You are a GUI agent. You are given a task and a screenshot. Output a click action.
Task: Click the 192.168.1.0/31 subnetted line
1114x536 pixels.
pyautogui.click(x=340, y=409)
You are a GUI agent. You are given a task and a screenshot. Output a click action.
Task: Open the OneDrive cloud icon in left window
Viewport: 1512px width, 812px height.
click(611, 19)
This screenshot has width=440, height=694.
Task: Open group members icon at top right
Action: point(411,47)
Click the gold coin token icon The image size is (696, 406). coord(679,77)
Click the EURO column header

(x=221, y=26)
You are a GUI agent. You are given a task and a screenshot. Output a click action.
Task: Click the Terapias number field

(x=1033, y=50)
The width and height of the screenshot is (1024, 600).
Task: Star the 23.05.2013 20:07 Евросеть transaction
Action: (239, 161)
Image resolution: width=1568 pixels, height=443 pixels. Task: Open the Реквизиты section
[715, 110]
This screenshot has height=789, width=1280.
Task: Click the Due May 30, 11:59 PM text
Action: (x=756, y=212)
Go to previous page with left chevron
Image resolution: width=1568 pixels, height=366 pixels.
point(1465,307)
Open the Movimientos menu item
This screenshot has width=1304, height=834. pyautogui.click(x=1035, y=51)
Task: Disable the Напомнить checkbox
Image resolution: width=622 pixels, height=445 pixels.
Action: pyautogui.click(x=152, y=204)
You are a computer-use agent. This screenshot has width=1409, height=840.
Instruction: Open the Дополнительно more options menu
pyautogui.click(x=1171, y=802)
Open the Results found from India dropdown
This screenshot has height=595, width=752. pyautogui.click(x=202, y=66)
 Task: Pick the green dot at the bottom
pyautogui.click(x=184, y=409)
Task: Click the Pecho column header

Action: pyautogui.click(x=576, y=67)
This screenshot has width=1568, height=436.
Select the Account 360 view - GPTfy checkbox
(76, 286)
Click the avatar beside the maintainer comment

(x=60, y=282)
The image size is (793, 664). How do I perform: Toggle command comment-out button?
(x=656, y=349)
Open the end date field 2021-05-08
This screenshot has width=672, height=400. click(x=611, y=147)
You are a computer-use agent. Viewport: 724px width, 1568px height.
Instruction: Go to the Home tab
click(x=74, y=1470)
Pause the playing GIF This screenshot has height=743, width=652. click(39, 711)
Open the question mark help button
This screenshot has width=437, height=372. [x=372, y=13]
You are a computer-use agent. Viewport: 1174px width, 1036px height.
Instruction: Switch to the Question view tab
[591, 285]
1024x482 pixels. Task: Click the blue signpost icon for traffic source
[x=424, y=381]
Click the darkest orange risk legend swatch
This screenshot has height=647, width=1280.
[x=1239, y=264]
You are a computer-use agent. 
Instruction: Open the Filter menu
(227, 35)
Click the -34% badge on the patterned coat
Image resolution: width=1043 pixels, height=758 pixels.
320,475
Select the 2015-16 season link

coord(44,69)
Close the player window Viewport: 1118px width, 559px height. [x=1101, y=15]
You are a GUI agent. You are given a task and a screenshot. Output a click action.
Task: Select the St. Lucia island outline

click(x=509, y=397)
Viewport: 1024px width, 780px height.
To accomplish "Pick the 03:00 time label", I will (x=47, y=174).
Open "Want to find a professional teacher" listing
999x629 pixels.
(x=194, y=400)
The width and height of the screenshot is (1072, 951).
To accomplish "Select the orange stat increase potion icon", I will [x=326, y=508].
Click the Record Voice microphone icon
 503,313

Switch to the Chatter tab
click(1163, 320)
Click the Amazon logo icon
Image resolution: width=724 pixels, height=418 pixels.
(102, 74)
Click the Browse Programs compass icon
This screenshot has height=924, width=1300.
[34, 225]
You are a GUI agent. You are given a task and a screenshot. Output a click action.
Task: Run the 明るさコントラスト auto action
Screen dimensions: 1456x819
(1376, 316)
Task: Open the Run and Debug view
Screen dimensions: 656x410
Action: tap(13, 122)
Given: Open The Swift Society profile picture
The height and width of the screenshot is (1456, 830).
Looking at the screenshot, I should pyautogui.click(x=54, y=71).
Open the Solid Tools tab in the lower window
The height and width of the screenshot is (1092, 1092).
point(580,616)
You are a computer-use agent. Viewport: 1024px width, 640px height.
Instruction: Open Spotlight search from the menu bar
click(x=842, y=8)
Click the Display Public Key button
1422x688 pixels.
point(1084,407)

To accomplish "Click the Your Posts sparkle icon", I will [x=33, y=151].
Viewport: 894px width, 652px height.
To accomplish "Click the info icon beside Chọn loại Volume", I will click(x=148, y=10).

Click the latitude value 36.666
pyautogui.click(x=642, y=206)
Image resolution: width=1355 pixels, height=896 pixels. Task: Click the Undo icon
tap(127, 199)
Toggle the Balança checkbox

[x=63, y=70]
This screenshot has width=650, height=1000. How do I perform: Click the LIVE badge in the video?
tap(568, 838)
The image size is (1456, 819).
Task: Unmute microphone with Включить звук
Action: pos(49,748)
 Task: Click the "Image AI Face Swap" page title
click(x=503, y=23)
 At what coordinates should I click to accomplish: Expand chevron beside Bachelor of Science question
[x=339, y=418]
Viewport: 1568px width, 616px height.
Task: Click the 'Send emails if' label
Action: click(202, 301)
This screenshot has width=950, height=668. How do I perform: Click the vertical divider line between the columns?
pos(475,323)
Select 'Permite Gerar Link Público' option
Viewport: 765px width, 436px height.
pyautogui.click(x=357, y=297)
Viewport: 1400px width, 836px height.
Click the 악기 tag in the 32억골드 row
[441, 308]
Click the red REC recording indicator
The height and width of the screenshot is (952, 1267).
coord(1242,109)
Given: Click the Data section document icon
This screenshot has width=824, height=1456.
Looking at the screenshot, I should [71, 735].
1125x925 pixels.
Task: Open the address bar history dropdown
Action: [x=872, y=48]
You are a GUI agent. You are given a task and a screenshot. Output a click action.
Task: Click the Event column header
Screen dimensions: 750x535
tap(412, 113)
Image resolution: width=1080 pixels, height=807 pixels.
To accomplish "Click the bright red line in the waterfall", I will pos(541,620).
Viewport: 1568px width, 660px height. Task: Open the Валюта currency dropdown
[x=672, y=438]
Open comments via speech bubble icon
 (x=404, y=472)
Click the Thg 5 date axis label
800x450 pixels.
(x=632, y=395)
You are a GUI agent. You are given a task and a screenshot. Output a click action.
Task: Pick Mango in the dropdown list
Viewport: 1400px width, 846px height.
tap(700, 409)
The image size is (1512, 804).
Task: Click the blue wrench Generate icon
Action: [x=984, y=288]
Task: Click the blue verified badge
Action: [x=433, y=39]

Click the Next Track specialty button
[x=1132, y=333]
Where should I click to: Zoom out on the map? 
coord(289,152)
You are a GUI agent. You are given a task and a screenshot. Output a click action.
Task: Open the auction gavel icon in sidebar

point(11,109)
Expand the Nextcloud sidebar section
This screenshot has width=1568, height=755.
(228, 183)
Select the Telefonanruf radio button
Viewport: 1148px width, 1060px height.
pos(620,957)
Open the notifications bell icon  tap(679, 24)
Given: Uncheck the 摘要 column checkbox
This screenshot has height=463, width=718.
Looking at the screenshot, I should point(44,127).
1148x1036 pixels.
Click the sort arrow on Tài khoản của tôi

---*---

Recast every line of the entries above as a Markdown table with the columns Row and Line, numbering each row and omitting blank lines.

§ Right answer
| Row | Line |
|---|---|
| 1 | You are a GUI agent. You are given a task and a screenshot. Output a click action. |
| 2 | Task: Click the 192.168.1.0/31 subnetted line |
| 3 | 1114x536 pixels. |
| 4 | pyautogui.click(x=340, y=409) |
| 5 | You are a GUI agent. You are given a task and a screenshot. Output a click action. |
| 6 | Task: Open the OneDrive cloud icon in left window |
| 7 | Viewport: 1512px width, 812px height. |
| 8 | click(611, 19) |
| 9 | This screenshot has width=440, height=694. |
| 10 | Task: Open group members icon at top right |
| 11 | Action: point(411,47) |
| 12 | Click the gold coin token icon The image size is (696, 406). coord(679,77) |
| 13 | Click the EURO column header |
| 14 | (x=221, y=26) |
| 15 | You are a GUI agent. You are given a task and a screenshot. Output a click action. |
| 16 | Task: Click the Terapias number field |
| 17 | (x=1033, y=50) |
| 18 | The width and height of the screenshot is (1024, 600). |
| 19 | Task: Star the 23.05.2013 20:07 Евросеть transaction |
| 20 | Action: (239, 161) |
| 21 | Image resolution: width=1568 pixels, height=443 pixels. Task: Open the Реквизиты section |
| 22 | [715, 110] |
| 23 | This screenshot has height=789, width=1280. |
| 24 | Task: Click the Due May 30, 11:59 PM text |
| 25 | Action: (x=756, y=212) |
| 26 | Go to previous page with left chevron |
| 27 | Image resolution: width=1568 pixels, height=366 pixels. |
| 28 | point(1465,307) |
| 29 | Open the Movimientos menu item |
| 30 | This screenshot has width=1304, height=834. pyautogui.click(x=1035, y=51) |
| 31 | Task: Disable the Напомнить checkbox |
| 32 | Image resolution: width=622 pixels, height=445 pixels. |
| 33 | Action: pyautogui.click(x=152, y=204) |
| 34 | You are a computer-use agent. This screenshot has width=1409, height=840. |
| 35 | Instruction: Open the Дополнительно more options menu |
| 36 | pyautogui.click(x=1171, y=802) |
| 37 | Open the Results found from India dropdown |
| 38 | This screenshot has height=595, width=752. pyautogui.click(x=202, y=66) |
| 39 |  Task: Pick the green dot at the bottom |
| 40 | pyautogui.click(x=184, y=409) |
| 41 | Task: Click the Pecho column header |
| 42 | Action: pyautogui.click(x=576, y=67) |
| 43 | This screenshot has width=1568, height=436. |
| 44 | Select the Account 360 view - GPTfy checkbox |
| 45 | (76, 286) |
| 46 | Click the avatar beside the maintainer comment |
| 47 | (x=60, y=282) |
| 48 | The image size is (793, 664). How do I perform: Toggle command comment-out button? |
| 49 | (x=656, y=349) |
| 50 | Open the end date field 2021-05-08 |
| 51 | This screenshot has width=672, height=400. click(x=611, y=147) |
| 52 | You are a computer-use agent. Viewport: 724px width, 1568px height. |
| 53 | Instruction: Go to the Home tab |
| 54 | click(x=74, y=1470) |
| 55 | Pause the playing GIF This screenshot has height=743, width=652. click(39, 711) |
| 56 | Open the question mark help button |
| 57 | This screenshot has width=437, height=372. [x=372, y=13] |
| 58 | You are a computer-use agent. Viewport: 1174px width, 1036px height. |
| 59 | Instruction: Switch to the Question view tab |
| 60 | [591, 285] |
| 61 | 1024x482 pixels. Task: Click the blue signpost icon for traffic source |
| 62 | [x=424, y=381] |
| 63 | Click the darkest orange risk legend swatch |
| 64 | This screenshot has height=647, width=1280. |
| 65 | [x=1239, y=264] |
| 66 | You are a computer-use agent.  |
| 67 | Instruction: Open the Filter menu |
| 68 | (227, 35) |
| 69 | Click the -34% badge on the patterned coat |
| 70 | Image resolution: width=1043 pixels, height=758 pixels. |
| 71 | 320,475 |
| 72 | Select the 2015-16 season link |
| 73 | coord(44,69) |
| 74 | Close the player window Viewport: 1118px width, 559px height. [x=1101, y=15] |
| 75 | You are a GUI agent. You are given a task and a screenshot. Output a click action. |
| 76 | Task: Select the St. Lucia island outline |
| 77 | click(x=509, y=397) |
| 78 | Viewport: 1024px width, 780px height. |
| 79 | To accomplish "Pick the 03:00 time label", I will (x=47, y=174). |
| 80 | Open "Want to find a professional teacher" listing |
| 81 | 999x629 pixels. |
| 82 | (x=194, y=400) |
| 83 | The width and height of the screenshot is (1072, 951). |
| 84 | To accomplish "Select the orange stat increase potion icon", I will [x=326, y=508]. |
| 85 | Click the Record Voice microphone icon |
| 86 |  503,313 |
| 87 | Switch to the Chatter tab |
| 88 | click(1163, 320) |
| 89 | Click the Amazon logo icon |
| 90 | Image resolution: width=724 pixels, height=418 pixels. |
| 91 | (102, 74) |
| 92 | Click the Browse Programs compass icon |
| 93 | This screenshot has height=924, width=1300. |
| 94 | [34, 225] |
| 95 | You are a GUI agent. You are given a task and a screenshot. Output a click action. |
| 96 | Task: Run the 明るさコントラスト auto action |
| 97 | Screen dimensions: 1456x819 |
| 98 | (1376, 316) |
| 99 | Task: Open the Run and Debug view |
| 100 | Screen dimensions: 656x410 |
| 101 | Action: tap(13, 122) |
| 102 | Given: Open The Swift Society profile picture |
| 103 | The height and width of the screenshot is (1456, 830). |
| 104 | Looking at the screenshot, I should pyautogui.click(x=54, y=71). |
| 105 | Open the Solid Tools tab in the lower window |
| 106 | The height and width of the screenshot is (1092, 1092). |
| 107 | point(580,616) |
| 108 | You are a computer-use agent. Viewport: 1024px width, 640px height. |
| 109 | Instruction: Open Spotlight search from the menu bar |
| 110 | click(x=842, y=8) |
| 111 | Click the Display Public Key button |
| 112 | 1422x688 pixels. |
| 113 | point(1084,407) |
| 114 | To accomplish "Click the Your Posts sparkle icon", I will [x=33, y=151]. |
| 115 | Viewport: 894px width, 652px height. |
| 116 | To accomplish "Click the info icon beside Chọn loại Volume", I will click(x=148, y=10). |
| 117 | Click the latitude value 36.666 |
| 118 | pyautogui.click(x=642, y=206) |
| 119 | Image resolution: width=1355 pixels, height=896 pixels. Task: Click the Undo icon |
| 120 | tap(127, 199) |
| 121 | Toggle the Balança checkbox |
| 122 | [x=63, y=70] |
| 123 | This screenshot has width=650, height=1000. How do I perform: Click the LIVE badge in the video? |
| 124 | tap(568, 838) |
| 125 | The image size is (1456, 819). |
| 126 | Task: Unmute microphone with Включить звук |
| 127 | Action: pos(49,748) |
| 128 |  Task: Click the "Image AI Face Swap" page title |
| 129 | click(x=503, y=23) |
| 130 |  At what coordinates should I click to accomplish: Expand chevron beside Bachelor of Science question |
| 131 | [x=339, y=418] |
| 132 | Viewport: 1568px width, 616px height. |
| 133 | Task: Click the 'Send emails if' label |
| 134 | Action: click(202, 301) |
| 135 | This screenshot has width=950, height=668. How do I perform: Click the vertical divider line between the columns? |
| 136 | pos(475,323) |
| 137 | Select 'Permite Gerar Link Público' option |
| 138 | Viewport: 765px width, 436px height. |
| 139 | pyautogui.click(x=357, y=297) |
| 140 | Viewport: 1400px width, 836px height. |
| 141 | Click the 악기 tag in the 32억골드 row |
| 142 | [441, 308] |
| 143 | Click the red REC recording indicator |
| 144 | The height and width of the screenshot is (952, 1267). |
| 145 | coord(1242,109) |
| 146 | Given: Click the Data section document icon |
| 147 | This screenshot has width=824, height=1456. |
| 148 | Looking at the screenshot, I should [71, 735]. |
| 149 | 1125x925 pixels. |
| 150 | Task: Open the address bar history dropdown |
| 151 | Action: [x=872, y=48] |
| 152 | You are a GUI agent. You are given a task and a screenshot. Output a click action. |
| 153 | Task: Click the Event column header |
| 154 | Screen dimensions: 750x535 |
| 155 | tap(412, 113) |
| 156 | Image resolution: width=1080 pixels, height=807 pixels. |
| 157 | To accomplish "Click the bright red line in the waterfall", I will pos(541,620). |
| 158 | Viewport: 1568px width, 660px height. Task: Open the Валюта currency dropdown |
| 159 | [x=672, y=438] |
| 160 | Open comments via speech bubble icon |
| 161 |  (x=404, y=472) |
| 162 | Click the Thg 5 date axis label |
| 163 | 800x450 pixels. |
| 164 | (x=632, y=395) |
| 165 | You are a GUI agent. You are given a task and a screenshot. Output a click action. |
| 166 | Task: Pick Mango in the dropdown list |
| 167 | Viewport: 1400px width, 846px height. |
| 168 | tap(700, 409) |
| 169 | The image size is (1512, 804). |
| 170 | Task: Click the blue wrench Generate icon |
| 171 | Action: [x=984, y=288] |
| 172 | Task: Click the blue verified badge |
| 173 | Action: [x=433, y=39] |
| 174 | Click the Next Track specialty button |
| 175 | [x=1132, y=333] |
| 176 | Where should I click to: Zoom out on the map?  |
| 177 | coord(289,152) |
| 178 | You are a GUI agent. You are given a task and a screenshot. Output a click action. |
| 179 | Task: Open the auction gavel icon in sidebar |
| 180 | point(11,109) |
| 181 | Expand the Nextcloud sidebar section |
| 182 | This screenshot has width=1568, height=755. |
| 183 | (228, 183) |
| 184 | Select the Telefonanruf radio button |
| 185 | Viewport: 1148px width, 1060px height. |
| 186 | pos(620,957) |
| 187 | Open the notifications bell icon  tap(679, 24) |
| 188 | Given: Uncheck the 摘要 column checkbox |
| 189 | This screenshot has height=463, width=718. |
| 190 | Looking at the screenshot, I should point(44,127). |
| 191 | 1148x1036 pixels. |
| 192 | Click the sort arrow on Tài khoản của tôi |